Data shows that vape shipments from China to the U.S. dropped sharply in May compared to last year. The U.S. Food and Drug Administration (FDA) recorded only 71 shipments of e-cigarettes or vapes from China between May 1 and May 28, down from nearly 1,200 in the same period last year.
Geek Bar, a flavored vape brand not authorized for sale in the U.S., had been widely available despite import restrictions. However, supply has now tightened. One vape retailer said a supplier who used to receive 100 boxes of Geek Bar weekly now gets only 10. Another supplier has limited purchases to five boxes per order due to rising costs and limited availability.
The supply issues stem from tariffs imposed by former President Donald Trump, which currently stand at 30%, down from a peak of 145% in April. Alongside tariffs, the FDA has increased seizures of unauthorized vapes, further restricting supply.
A regional Geek Bar wholesaler informed customers in April that production cuts and rising costs would reduce supply in the near term. Vape distributors expect prices to rise because of tariffs. One distributor said, “With tariffs, it’ll definitely go up.”
Despite higher prices, demand is expected to stay strong.
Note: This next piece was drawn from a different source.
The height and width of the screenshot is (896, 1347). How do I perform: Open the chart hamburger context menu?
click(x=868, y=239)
Consumers addicted to nicotine tend to keep buying even if costs increase. Geek Bar vapes, now priced around $20, could still sell well with a $5 price hike, according to a distributor.
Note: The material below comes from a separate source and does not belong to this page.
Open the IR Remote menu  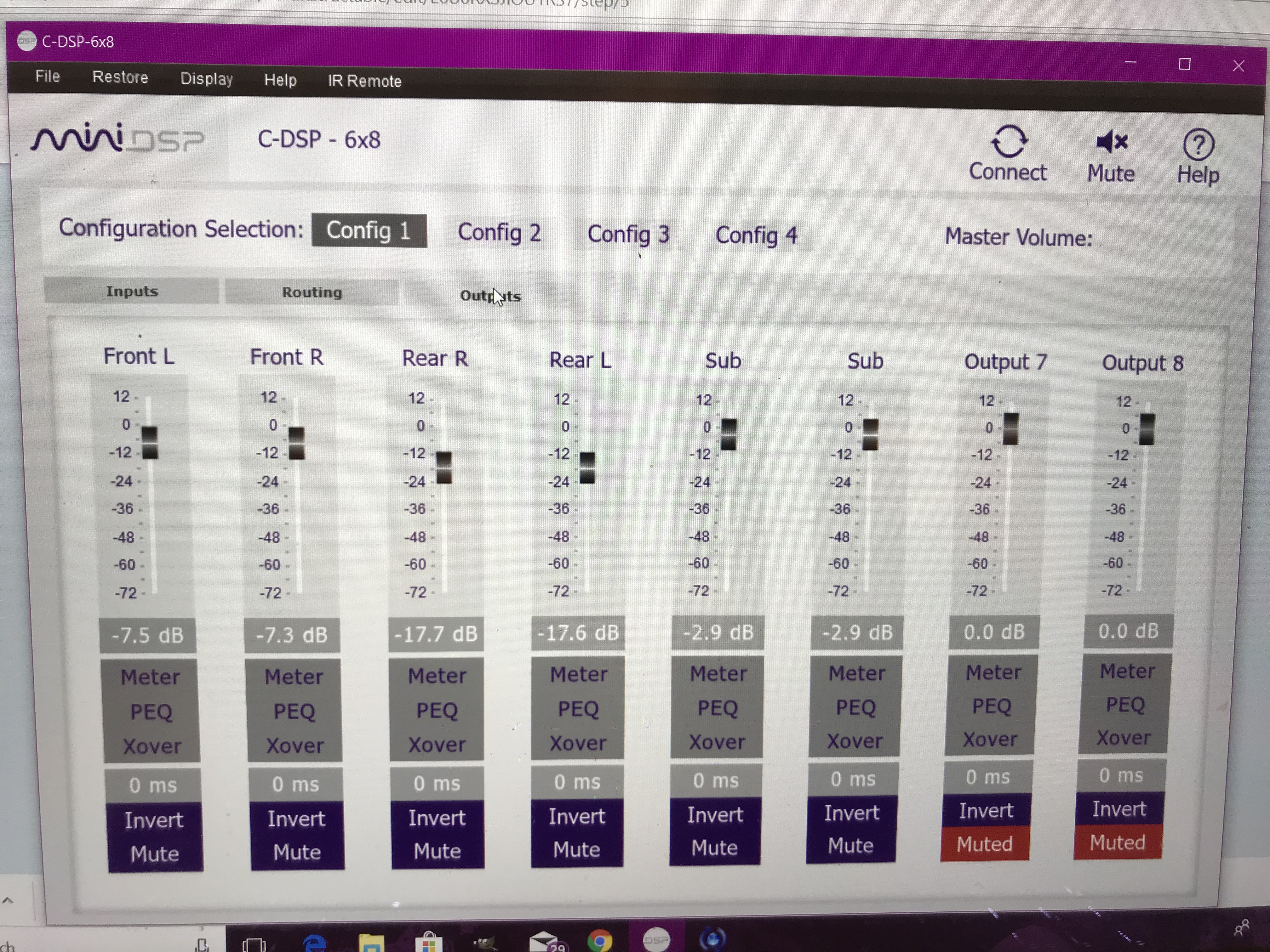[x=364, y=82]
Most vapes sold in the U.S. are made in Shenzhen, China. Some factories produce licensed products for tobacco companies like Japan Tobacco International. Others supply unregulated devices that U.S. authorities say are illegal to import or sell.
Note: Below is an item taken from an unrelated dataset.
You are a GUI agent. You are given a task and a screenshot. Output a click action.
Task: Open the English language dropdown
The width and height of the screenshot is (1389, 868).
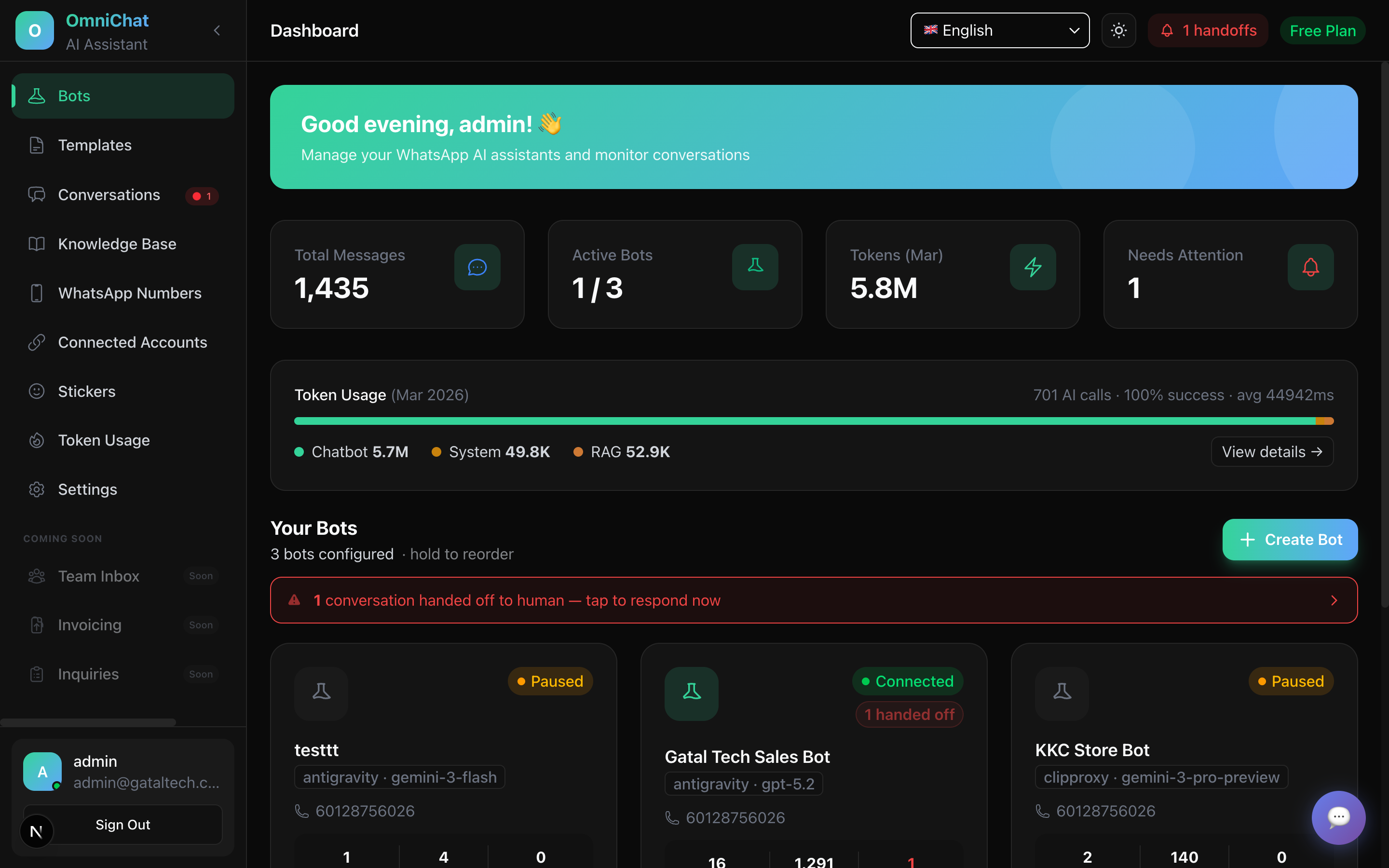pos(999,30)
Illicit vape producers often try to avoid tariffs by mislabeling shipments or declaring false origins, such as Indonesia or Mexico. Smuggling vapes disguised as shoes or toys is also common.
Geek Bar was the top unauthorized vape brand in the U.S. last year, accounting for about 25% of vape sales tracked by market research firm Circana. Unauthorized vapes now make up roughly 70% of U.S. vape sales, challenging big tobacco companies like Altria and British American Tobacco (BAT).
The tariffs and stricter enforcement have led to panic buying, higher shipping costs, and supply risks. The FDA has seized large shipments of unauthorized vapes, including a major seizure in Chicago in February. New FDA commissioner Marty Makary has promised tougher crackdowns.
Altria’s CEO Billy Gifford expressed hope that tariffs would lead to stronger border enforcement. The ongoing trade tensions have also reduced China-U.S. air and sea freight capacity, further limiting vape imports.